Bird migration has begun, and almost daily we see swifts, swallows and martins winging their way south in loose groups. The orioles have left, shorebirds are on the move, grackles and blackbirds gather in fall flocks. Restless. Flighty.
In the garden, ripened sunflower seeds are picked clean by goldfinches. Overripe tomatoes plop to the ground. Potato vines wither. Butterflies and hummingbirds stock up on nectar from zinnias at the garden edge. Three months ago we were dropping seeds in the ground, and today the freezer and pantry are full to bursting.
In spring it’s easy to take notice of toothworts and Dutchman’s breeches and bloodroot. Spring flowers garner worthy attention as they light up forest floors awakened from winter dormancy. The flowers of late summer are no less varied, abundant, and impressive but many aren’t fussed over so much, perhaps because things green and growing have become routine and we’ve stopped looking. We can’t help but notice field thistles and goldenrods and giant sunflowers, but the less obvious knotweeds, skullcaps, bugleweeds, willowherbs, snakeroots, and nearly endless others, are often met with little more than a casual glance.
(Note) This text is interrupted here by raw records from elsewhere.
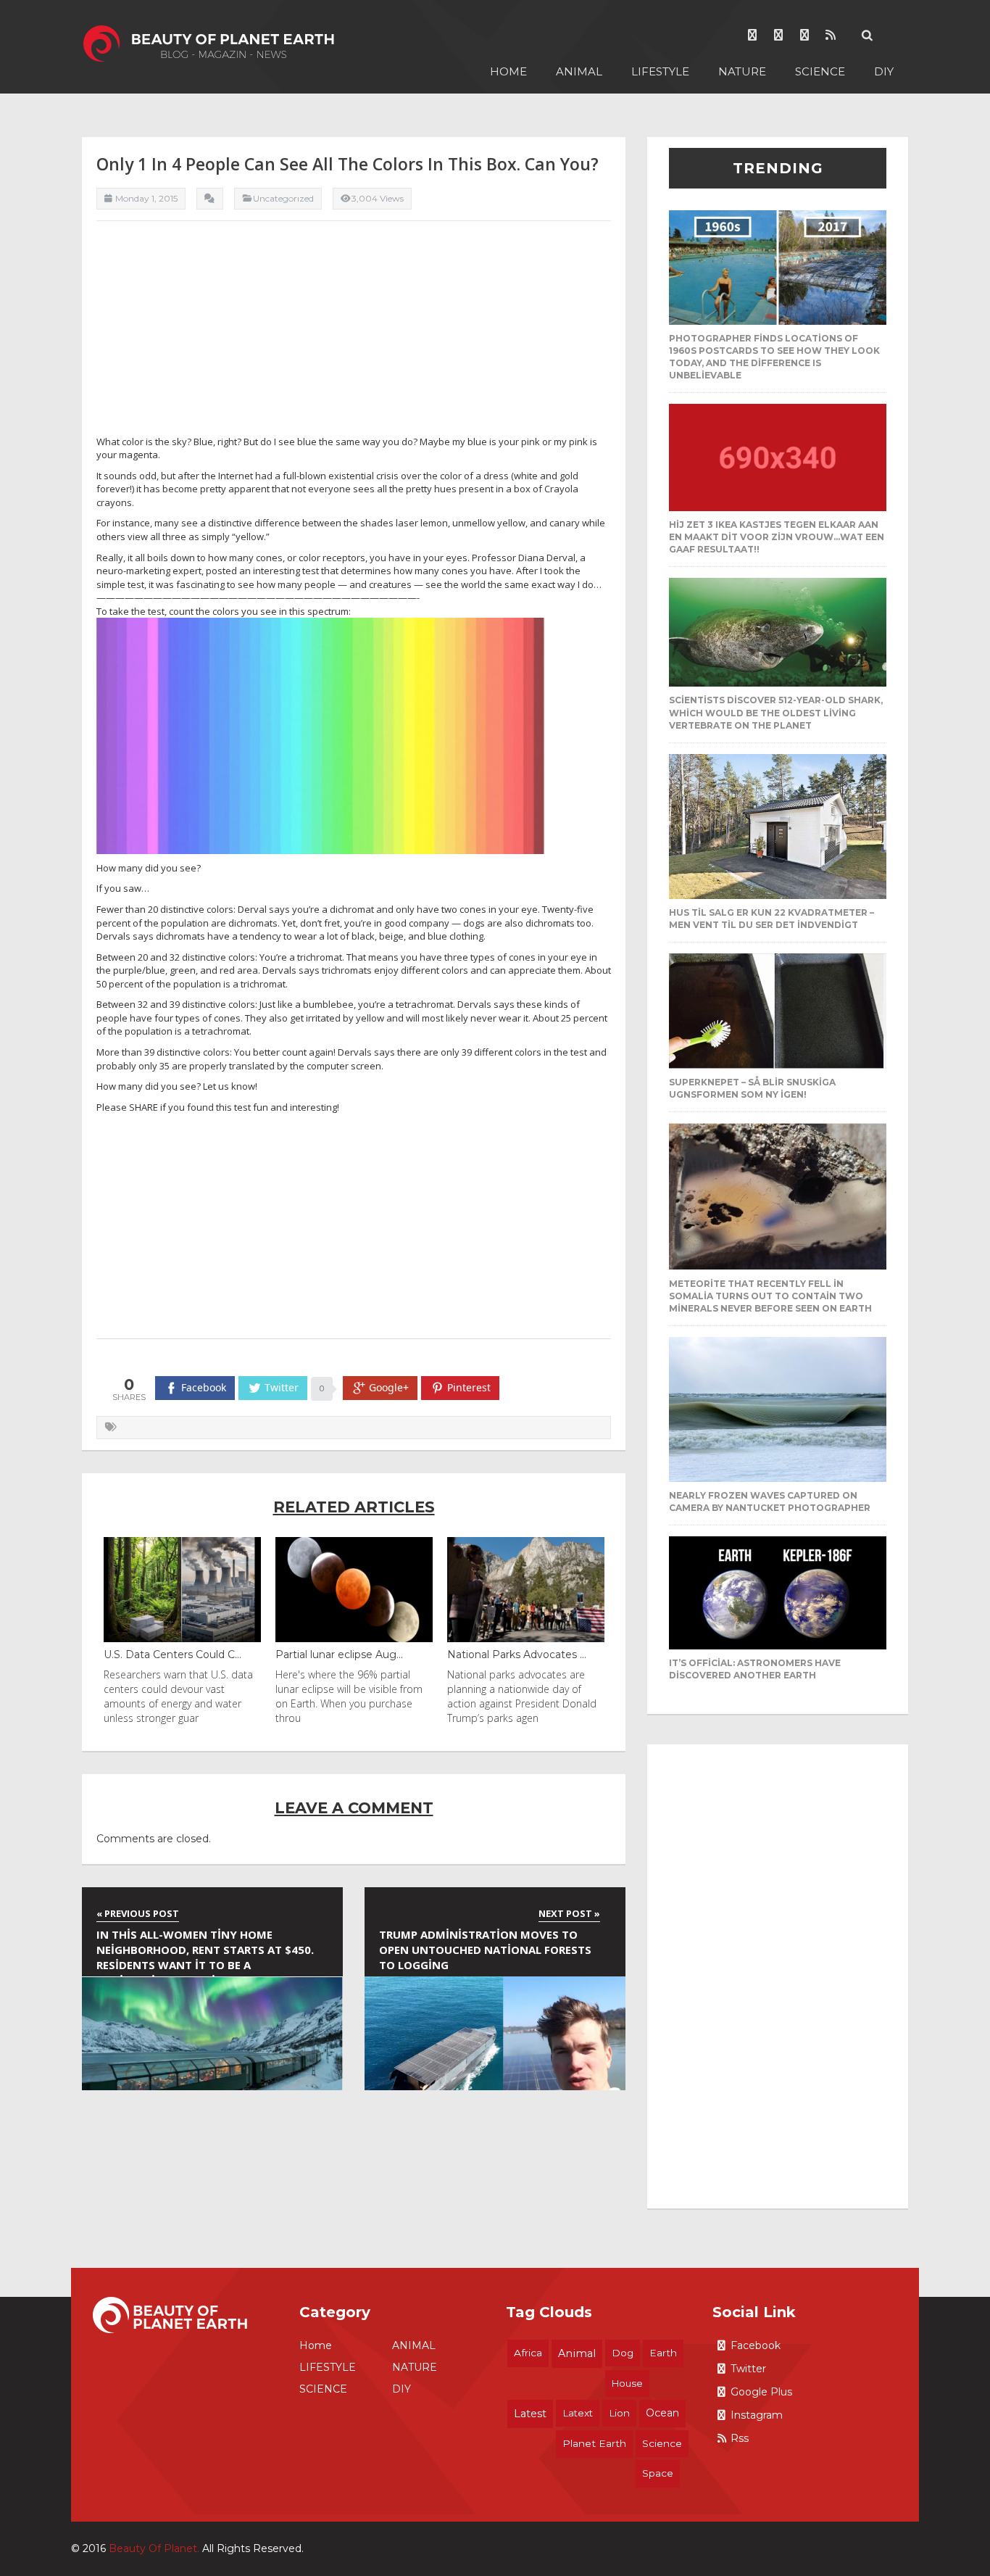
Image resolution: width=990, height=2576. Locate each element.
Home (508, 71)
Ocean (662, 2412)
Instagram (757, 2415)
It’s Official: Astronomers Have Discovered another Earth (755, 1669)
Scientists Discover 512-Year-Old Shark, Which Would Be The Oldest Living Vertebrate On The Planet (776, 712)
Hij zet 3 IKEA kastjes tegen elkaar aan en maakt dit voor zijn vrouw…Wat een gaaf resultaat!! (776, 537)
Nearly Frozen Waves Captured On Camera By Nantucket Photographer (769, 1501)
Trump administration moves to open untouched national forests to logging (485, 1950)
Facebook (756, 2345)
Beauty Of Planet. (154, 2548)
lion (619, 2413)
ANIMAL (579, 71)
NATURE (742, 71)
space (657, 2473)
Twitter (748, 2368)
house (627, 2383)
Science (662, 2443)
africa (528, 2352)
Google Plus (761, 2391)
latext (577, 2413)
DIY (884, 71)
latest (530, 2413)
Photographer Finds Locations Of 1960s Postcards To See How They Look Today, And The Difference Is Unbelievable (774, 357)
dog (622, 2352)
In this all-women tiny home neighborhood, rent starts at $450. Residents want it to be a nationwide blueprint (205, 1951)
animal (577, 2353)
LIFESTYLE (660, 71)
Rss (740, 2438)
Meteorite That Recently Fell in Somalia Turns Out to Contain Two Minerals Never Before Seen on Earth (770, 1296)
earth (663, 2352)
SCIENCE (820, 71)
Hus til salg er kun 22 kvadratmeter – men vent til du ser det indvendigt (771, 918)
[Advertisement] (353, 333)
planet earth (594, 2443)
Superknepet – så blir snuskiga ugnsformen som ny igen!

Maybe it’s anticipation. We look forward to spring wildflowers as indicators of a new season, a clean slate. By the time August rolls around we’re caught in the summer doldrums, hardened by heat and a sea of green, and maybe not so thrilled by yet another flower, especially if it doesn’t stand out.
But summer is ebbing. It shows in the walnuts that litter the woodland trail, in the stickseed entangled in the dog’s fur. It’s there in the sound of hickory nuts banging off the metal roof of the pole barn. And soon a spell of hot weather will be short-lived and the nights will be cooler and we’ll rummage through dressers for sweatshirts and socks. The fields will brown, the trees will take on new color, and the night insects will grow quiet. Frost is still weeks away but its promise is shown in August.
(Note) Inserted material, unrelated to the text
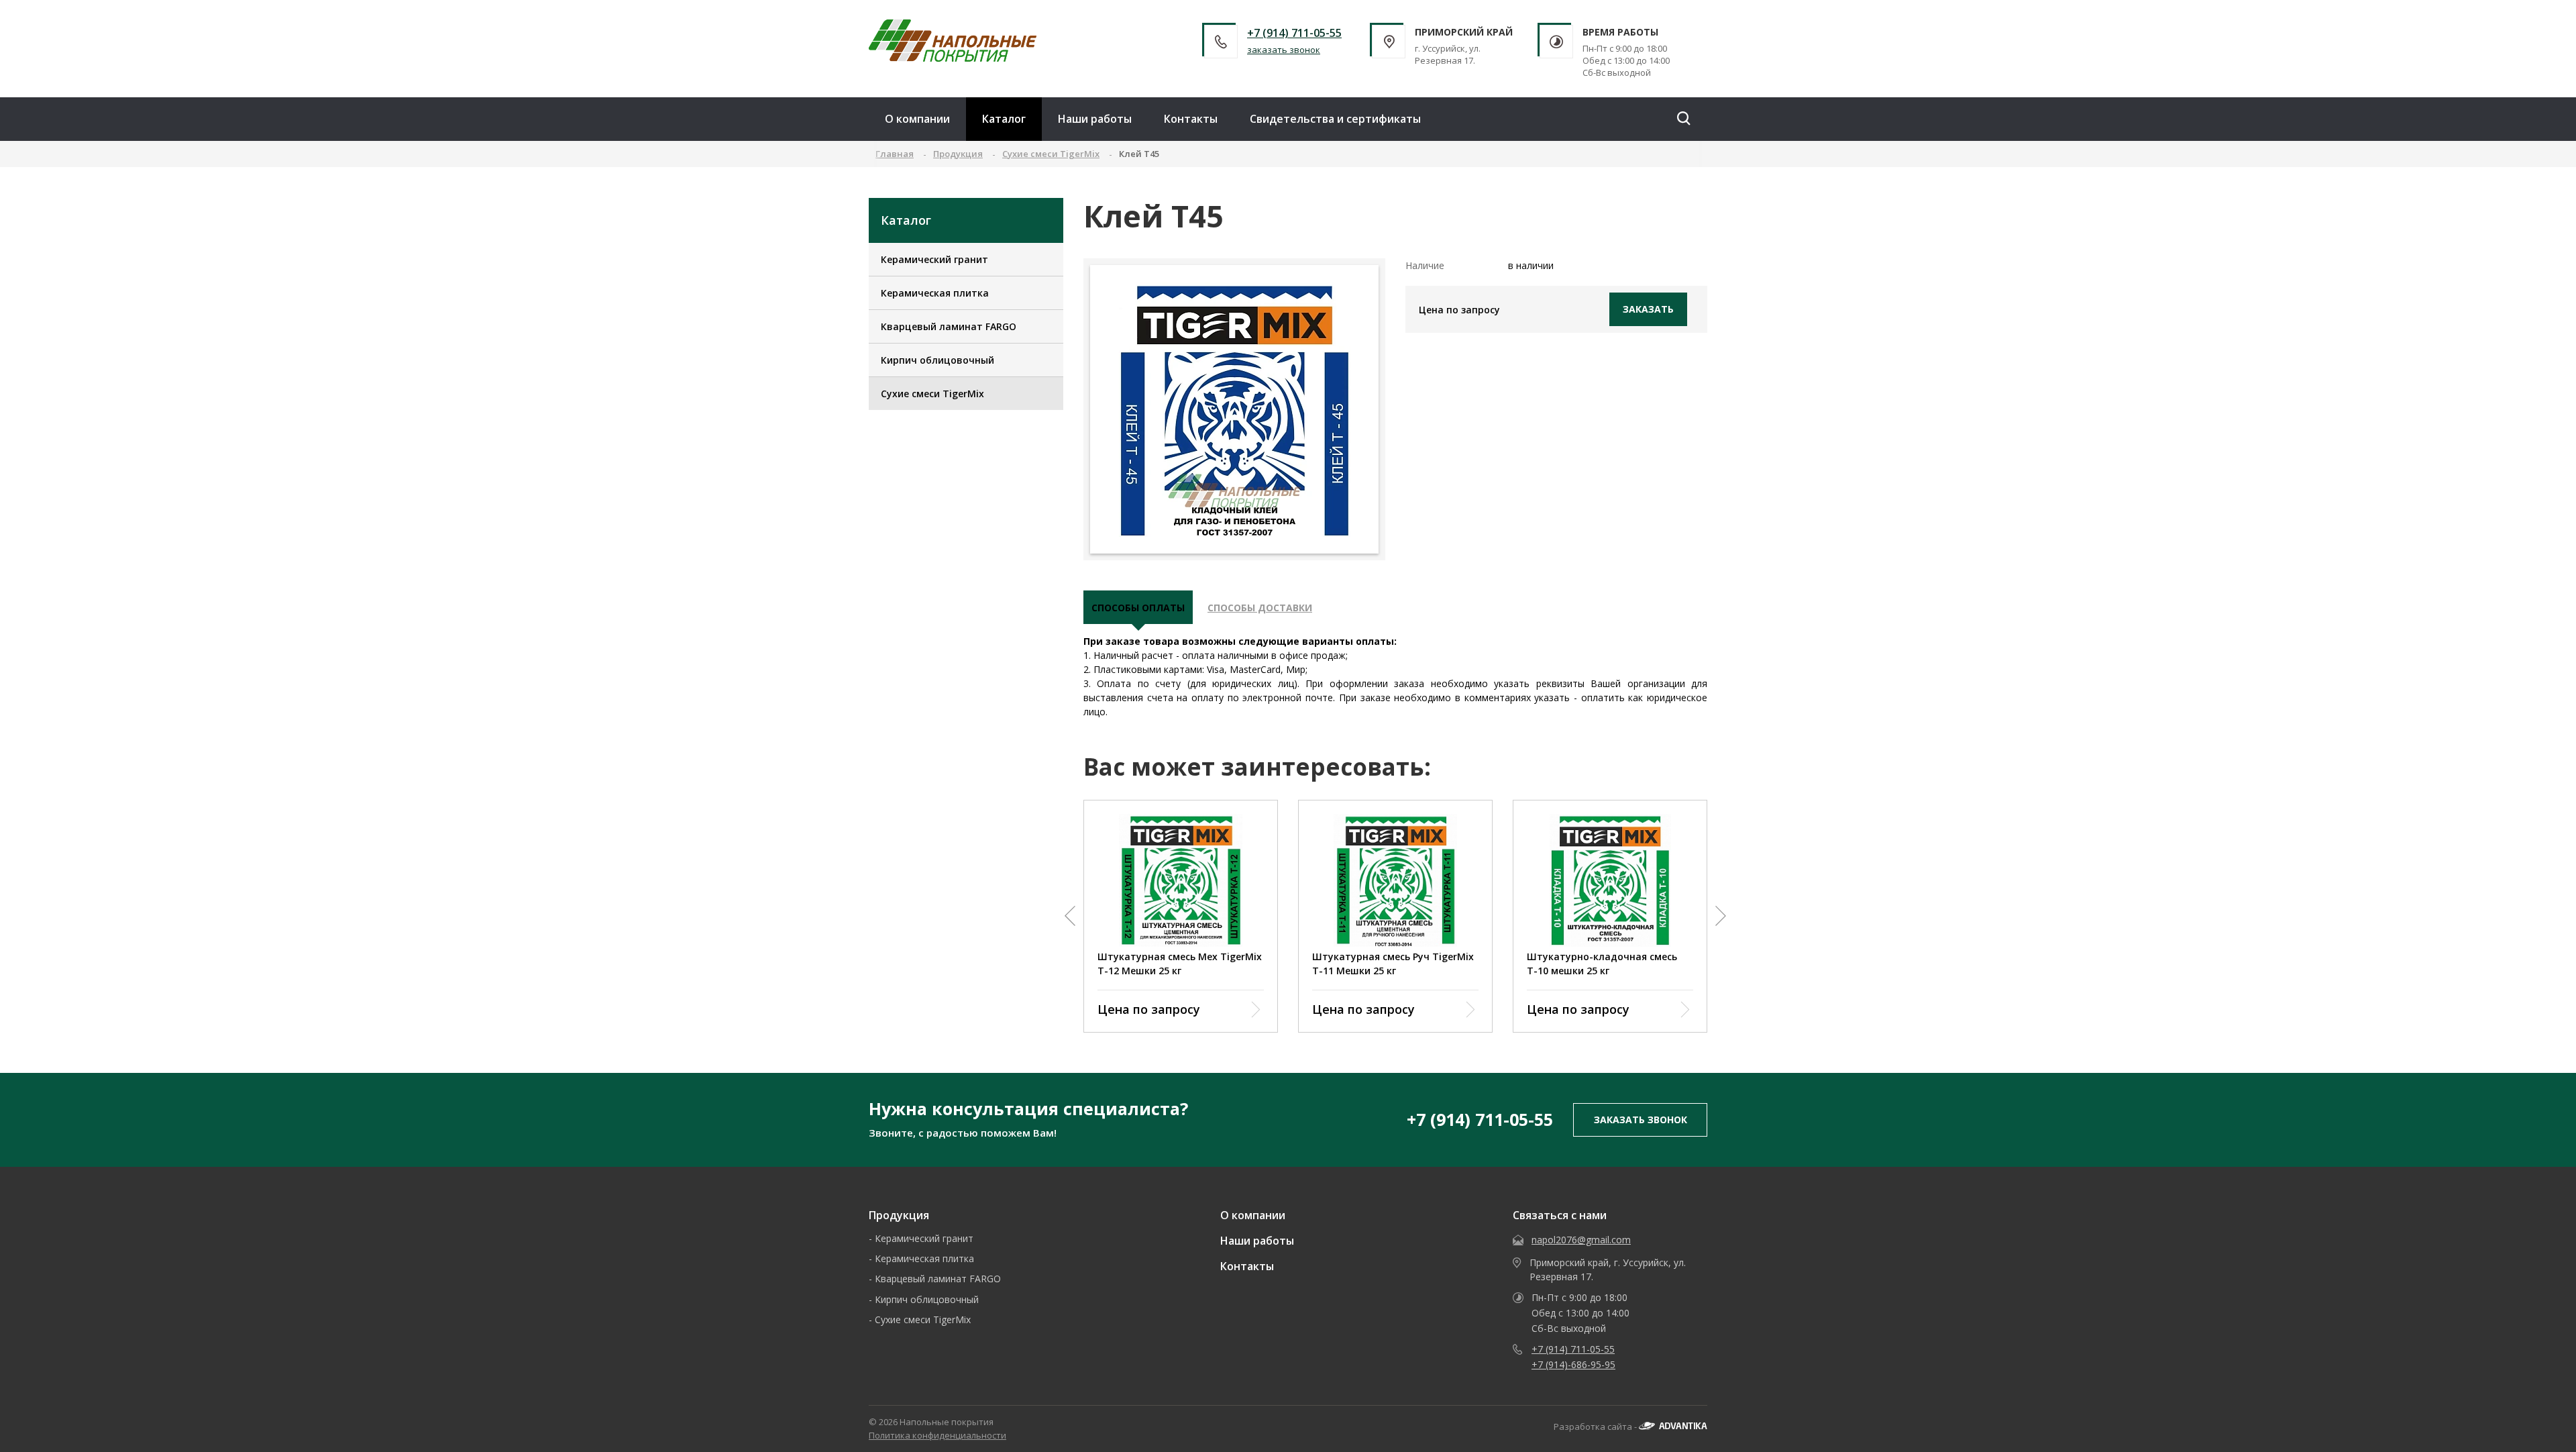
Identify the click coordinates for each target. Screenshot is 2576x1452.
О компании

Our two sons are somewhere high in the sierras, carrying their provisions on their backs. They are hiking across one hundred million year old granite, following waterways at 10,000 ft and higher, exploring the western backbone of the US, a place naturalist John Muir called the Range of Light. Knowing them as I do, the boys will not be blind to the details they encounter, and they’ll view that spectacular alpine country through eyes that recognize how fragile and vulnerable it is. All around them the fires burn, the land dries, the drought intensifies. The worst of the California fire season typically comes in September and October, but already there are over 800 more fires burning a million acres beyond the average for this time of year. California, and other many western states, are breaking long held norms.
August falls in hurricane season and a mean storm has struck Louisiana. The region braces for 150 mph winds and intense flooding.
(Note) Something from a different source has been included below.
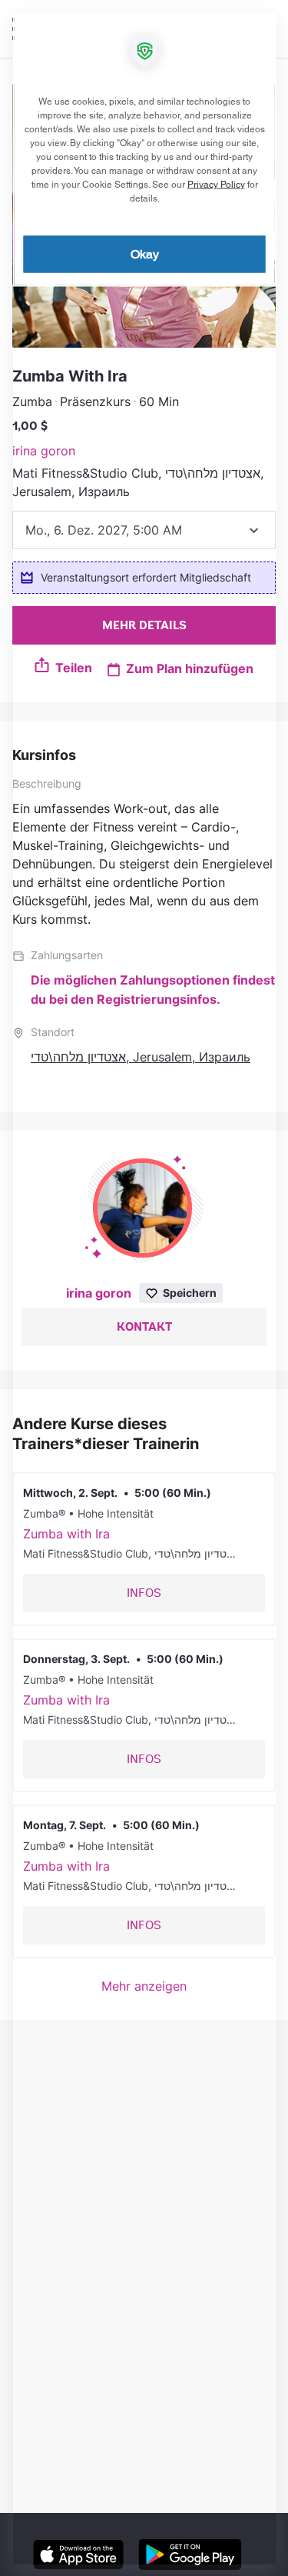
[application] (144, 1288)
In comparison, those of us in the Midwest are fairing pretty well. There are areas that could use rain and others that have had too much. It’s hot, and right now that’s about all the weather drama we can muster. There’s plenty of other drama, of course, plenty to get worked up over, much of it beyond our control.
Paraphrasing a post from Wyoming resident John Roedel, we live on a spinning wet rock next to a constantly exploding fireball in the middle of an ever-expanding universe filled with mysteries beyond our wildest imagination. We’re hurtling through the great expanse with billions of people who have free-will and whose own experiences shape their perspectives and beliefs. And while this is going on our souls are residing in a physical body, a miracle of delicate engineering, which at any given moment could produce its last heartbeat. So, what is it we think we control?
There is an abundance of small but dramatic August flowers blooming. Look for them.